7/ Different story with ETH - notice the rise in the back half of 2020, much of which came before ETH's more recent price run up. This is at least partially driven by the growth of DeFi over the summer.
8/ Note that this doesn't capture accounts with Coinbase, PayPal, Binance and other centralized onramps, which aggregate user funds.

To get a sense for crypto buying activity on PayPal, see @santiagoroel recent tweet: https://twitter.com/santiagoroel/status/1347029118630514692?s=20
9/ Now let’s look at the distribution by coin age instead of by address value. This breaks up the coin supply by time since they were last active. Coins in the higher age buckets are an indicator of long-term HODLing (as well as lost coins).

BTC in healthy territory
10/ ETH is naturally further behind on its trajectory towards being a long-term store of value (should be expected)
11/ Next, one of my favorite metrics, each network's daily security budget -- measured by miner revenue (fees + block rewards).

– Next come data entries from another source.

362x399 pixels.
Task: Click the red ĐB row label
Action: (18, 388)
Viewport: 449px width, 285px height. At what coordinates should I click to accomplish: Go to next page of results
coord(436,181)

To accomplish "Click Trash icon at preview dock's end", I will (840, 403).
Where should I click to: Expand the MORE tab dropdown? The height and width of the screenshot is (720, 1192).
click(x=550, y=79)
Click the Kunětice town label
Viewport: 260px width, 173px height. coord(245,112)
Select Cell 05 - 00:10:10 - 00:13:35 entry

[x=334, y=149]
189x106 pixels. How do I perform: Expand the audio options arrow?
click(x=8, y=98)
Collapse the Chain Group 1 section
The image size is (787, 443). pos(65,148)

Miner revenue is indicative of the cost of 51% attacking the network. This is the aggregate daily opportunity cost for miners who cheat the rules.
12/ Miner revenue is at all-time-highs for both. Note that this doesn't take into account the long exposure that miners have to each asset, which further disincentivizes bad behavior.

This time around, the networks are much more expensive to corrupt.
13/ Turning to the economic activity supported by each network, starting with adjusted daily USD transfer volumes:
14/ BTC is moving $7B per day on-chain; ETH almost $4B. This doesn't include tokens or stablecoins.. and stablecoins alone accounted for over $15B of on-chain transfer volume in the last 24 hours.

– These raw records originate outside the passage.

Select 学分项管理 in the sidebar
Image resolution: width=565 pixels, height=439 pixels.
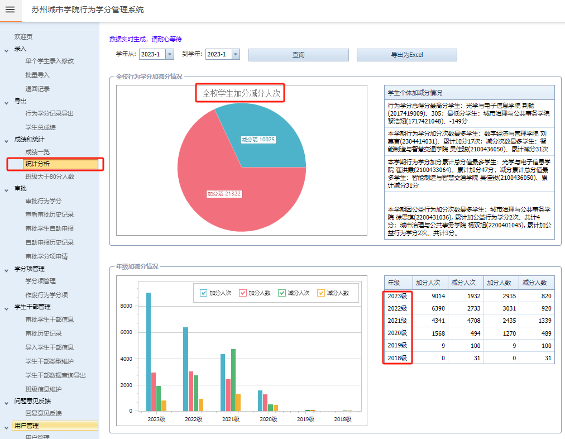point(40,281)
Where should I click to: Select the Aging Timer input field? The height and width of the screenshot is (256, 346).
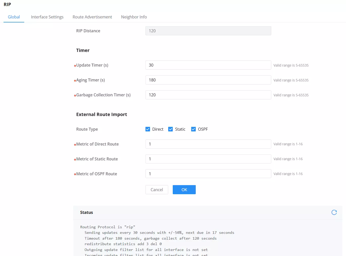point(208,80)
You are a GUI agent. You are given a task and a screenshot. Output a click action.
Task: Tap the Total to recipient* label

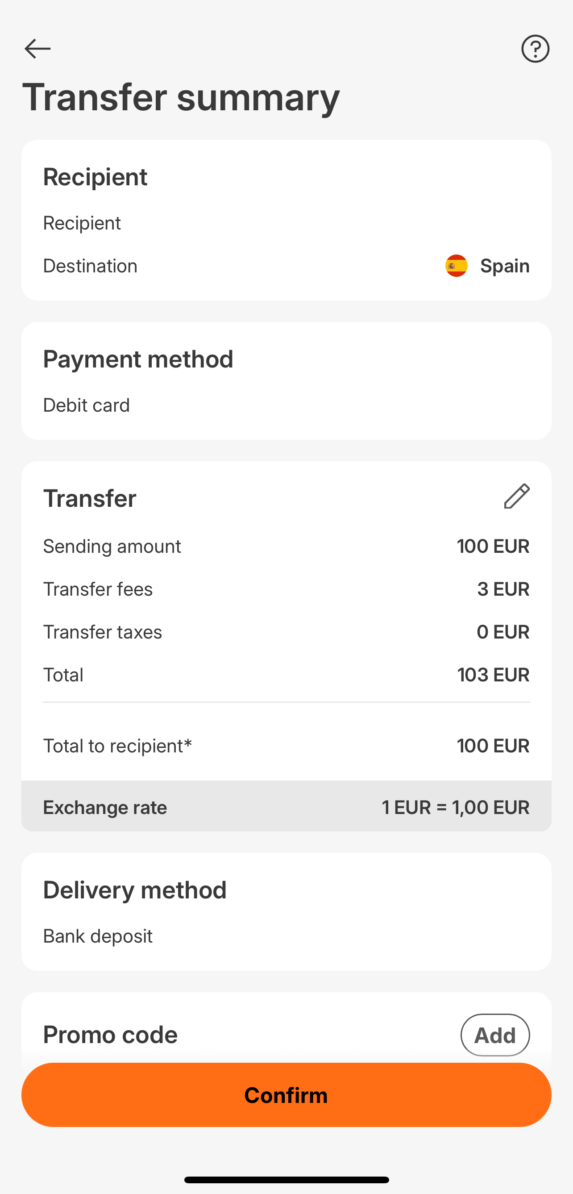pyautogui.click(x=117, y=746)
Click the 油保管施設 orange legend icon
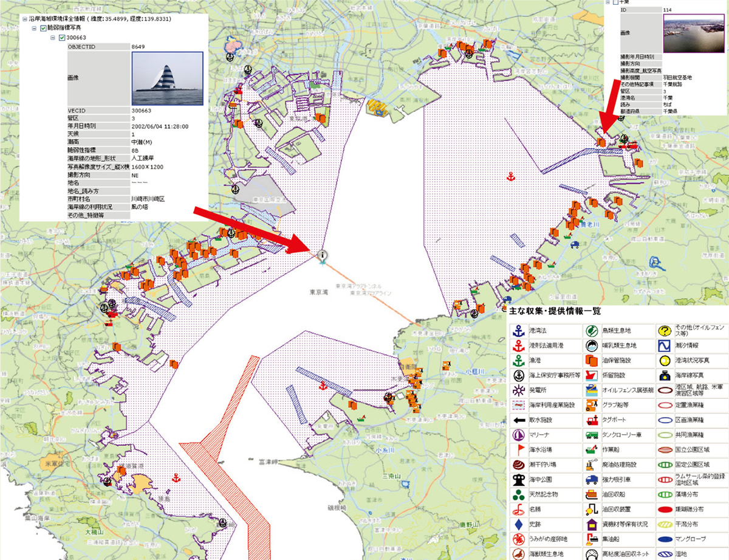 591,361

Ethereum is moving over $20B of assets per day, most of which is digital USD!
15/ Pundits will argue that transfer volume is too heavily distorted by token prices. Let's look at raw transaction counts.

BTC
16/ ETH

Look at the number of completed contract calls on Ethereum. If you are wondering what indicates product market fit for a smart contract platform, it's this.
17/ In sum, prices go up and down but what really matters is the secular growth of a new technology. The fundamentals tell the more interesting story: public blockchain networks saw organic growth through the bear market, and that growth is now being compounded by the bull market
18/ When I look at these data, I've never been more optimistic on the prospects for both Bitcoin and Ethereum. The activity on both chains has materially de-risked them when compared to the state of the world in 2017. For real signal, look on-chain.
19/ H/t to @coinmetrics for most of this data.

This is just the tip of the ice berg - some great other sources:

* @spencernoon 's newsletter @OurNetwork__ (esp for DeFi)
* @yassineARK 's recent BTC deep dive https://twitter.com/yassineARK/status/1348714975905402880?s=20
* @nansen_ai for ETH address data
You can follow @_alekslarsen.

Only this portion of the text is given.